Monday, September 22, 2008

Written on the Body by Jeanette Winterson


"What are the characteristics of living things? At school, i biology I was told the following: Excretion, growth, irritability, locomotion, nutrition, reproduction, and respiration. This does not seem like a very lively list to me. If that's all there is to being a living thing I may as well be dead. What of that other characteristic prevalent in human living things, the longing to be loved? No, it doesn't come under the heading Reproduction. I have no desire to reproduce but I still seek out love. Reproduction. Over-polished Queen Anne style dining-room suite reduced to clear. Genuine wood. Is that what I want? The model family, two plus two in an easy home assembly kit. I don't want a model, I want the full-scale original. I don't want to reproduce, I want to make something entirely new. Fighting words but the fight's gone out of me."

Written on the Body
is unlike anything that I've ever read. The narrator is not given an age, a gender, a name... What we know of the narrator is simply how their life has been defined, shaped, and changed by their romantic relationships over time. These relationships have been with both men and women, but the relationship that the book focuses on is the narrator's relationship with Louise, a fiery art historian married to an oppressive doctor named Elgin who controls Louise while going off on his own adventures to cavort with prostitutes.

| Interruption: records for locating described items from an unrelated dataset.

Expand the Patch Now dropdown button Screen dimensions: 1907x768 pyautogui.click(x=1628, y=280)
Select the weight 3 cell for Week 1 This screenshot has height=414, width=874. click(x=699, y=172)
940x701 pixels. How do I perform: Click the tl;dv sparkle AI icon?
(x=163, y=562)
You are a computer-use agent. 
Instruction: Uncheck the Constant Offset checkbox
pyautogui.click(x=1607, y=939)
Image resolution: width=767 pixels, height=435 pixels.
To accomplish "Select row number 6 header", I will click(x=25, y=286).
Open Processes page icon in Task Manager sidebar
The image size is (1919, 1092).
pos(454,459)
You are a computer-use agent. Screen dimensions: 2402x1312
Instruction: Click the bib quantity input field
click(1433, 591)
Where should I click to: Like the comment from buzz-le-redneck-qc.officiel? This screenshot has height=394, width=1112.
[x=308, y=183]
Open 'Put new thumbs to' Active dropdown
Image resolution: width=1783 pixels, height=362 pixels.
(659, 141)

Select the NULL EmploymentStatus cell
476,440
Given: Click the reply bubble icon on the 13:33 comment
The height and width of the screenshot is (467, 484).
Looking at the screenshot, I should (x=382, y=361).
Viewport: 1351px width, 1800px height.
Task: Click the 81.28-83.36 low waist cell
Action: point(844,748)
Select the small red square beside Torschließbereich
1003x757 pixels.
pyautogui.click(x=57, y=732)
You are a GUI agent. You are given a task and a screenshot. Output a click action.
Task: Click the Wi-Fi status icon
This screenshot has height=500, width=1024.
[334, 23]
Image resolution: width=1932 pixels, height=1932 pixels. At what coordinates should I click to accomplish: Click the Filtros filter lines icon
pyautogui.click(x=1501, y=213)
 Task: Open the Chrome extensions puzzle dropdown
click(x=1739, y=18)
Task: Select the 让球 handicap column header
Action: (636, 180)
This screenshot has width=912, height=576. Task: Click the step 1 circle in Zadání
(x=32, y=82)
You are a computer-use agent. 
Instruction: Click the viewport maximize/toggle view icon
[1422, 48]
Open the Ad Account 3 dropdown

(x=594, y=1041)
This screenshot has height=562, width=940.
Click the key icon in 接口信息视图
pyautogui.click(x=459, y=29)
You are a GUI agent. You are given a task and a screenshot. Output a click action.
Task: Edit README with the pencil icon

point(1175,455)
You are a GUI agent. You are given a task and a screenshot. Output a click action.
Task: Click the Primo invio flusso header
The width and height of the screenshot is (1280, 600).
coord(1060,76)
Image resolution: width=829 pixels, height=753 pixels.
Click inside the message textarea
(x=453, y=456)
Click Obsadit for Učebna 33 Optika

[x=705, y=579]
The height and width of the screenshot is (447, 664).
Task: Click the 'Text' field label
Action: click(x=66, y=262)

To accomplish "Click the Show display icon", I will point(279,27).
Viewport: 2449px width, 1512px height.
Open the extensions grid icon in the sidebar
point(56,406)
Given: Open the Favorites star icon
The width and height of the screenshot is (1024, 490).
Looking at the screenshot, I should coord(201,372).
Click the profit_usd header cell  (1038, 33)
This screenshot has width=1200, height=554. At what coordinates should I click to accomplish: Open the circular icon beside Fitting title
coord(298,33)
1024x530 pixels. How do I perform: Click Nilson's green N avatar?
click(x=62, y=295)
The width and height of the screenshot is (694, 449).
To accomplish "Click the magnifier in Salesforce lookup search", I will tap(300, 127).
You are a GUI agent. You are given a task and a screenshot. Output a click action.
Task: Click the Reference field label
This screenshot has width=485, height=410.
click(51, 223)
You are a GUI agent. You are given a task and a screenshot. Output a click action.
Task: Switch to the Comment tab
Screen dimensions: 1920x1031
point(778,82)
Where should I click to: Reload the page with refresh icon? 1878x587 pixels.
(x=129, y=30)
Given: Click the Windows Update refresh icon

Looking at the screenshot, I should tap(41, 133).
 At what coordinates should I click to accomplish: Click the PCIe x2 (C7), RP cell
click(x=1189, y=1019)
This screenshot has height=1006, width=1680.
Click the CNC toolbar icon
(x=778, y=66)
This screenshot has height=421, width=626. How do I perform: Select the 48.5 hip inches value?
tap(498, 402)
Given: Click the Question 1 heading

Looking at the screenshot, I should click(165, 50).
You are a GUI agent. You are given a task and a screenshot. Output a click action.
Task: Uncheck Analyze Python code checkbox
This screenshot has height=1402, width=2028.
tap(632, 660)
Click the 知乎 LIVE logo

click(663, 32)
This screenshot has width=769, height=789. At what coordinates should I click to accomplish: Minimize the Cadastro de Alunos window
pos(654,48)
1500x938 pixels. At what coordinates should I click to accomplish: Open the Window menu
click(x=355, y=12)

The narrator acknowledges what s/he is doing to Louise's marriage and has no patience for adultery, however, points out that it's not s/he that's doing the cheating and is therefore somehow free of the ethical burden that goes along with this. The narrator for selfish reasons elevates their relationship over the marital relationship of Louise and Elgin, saying:
"When I say 'I will be true to you' I must mean it in spite of formalities, instead of the formalities If I commit adultery in my heart then I have lost you a little. The bright vision of your face will blur. I may not notice this once or twice, I may pride myself on having enjoyed those fleshy excursions in the most cerebral way. Yet I will have blunted that sharp flint that sparks between us, our desire for one another above all else." The narrator wants Louise, and the reader, to believe that regardless of how their relationship came to be it will not end with transgression.

The narrator vows to be true to Louise and goes to great measures to prove their love in the most irrational ways, wrecking friendships, handcuffing his/her arm to a chair at the library, being fired from work... Louise becomes the be all and end all of our narrator's life, the one consuming interest in passion in a way that is pathetic and pitiful. Why is it that people seem to not love enough or love so much that it's not love at all anymore, but obsession?

The twist in their love affair is that Louise has cancer and only Elgin, who has done advanced research on her particular brand of Leukemia, can save her. Our three main characters squabble over how to handle their precarious situation and in the end, it seems to me that all of them lose. I'll spare you the ending in case you care to read it.

While the plot is not wound together very tightly and I had some issues with the structure of the second half of the book, I have to say that overall I enjoyed reading Written on the Body. Christopher pointed out in his review of Sexing the Cherry that Winterson writes about ideas more than anything else and beats them to death. I found this to be true but could overlook it because I found her writing style to be lyrical and poignant. While I did not agree with everything that the narrator had to say, I found him/her to be painfully self-aware and insightful.

I don't know what to say about the narrator being genderless. Given that Winterson is usually pigeonholed as a LGBT writer (primarily due to her novel Oranges are Not the Only Fruit), it was easy for me to fall into thinking that the novel was about a lesbian couple. Throughout the book, though, more passages than not made the voice seem to belong to a man. Do men and women love differently? Would I have reacted to the novel in another way if I had a physical description of the narrator?

This is as much a text about the human body as it is a text about two people trying to find their place. What happens to the body when it becomes a desired object, what happens when the T cells become problematic, what happens when something full of life gradually transitions into a state of decay?

"Written on the body is a secret code only visible in certain lights; the accumulations of a lifetime gather there. In places the palimpsest is so heavily worked that the letters feel like braille. I like to keep my body rolled up away from prying eyes. Never unfold too much, tell the whole story. I didn't know that Louise would have reading hands. She has translated me into her own book."


1 comment:

Christopher said...

Hooray Brooke, boo Jeanette Winterson.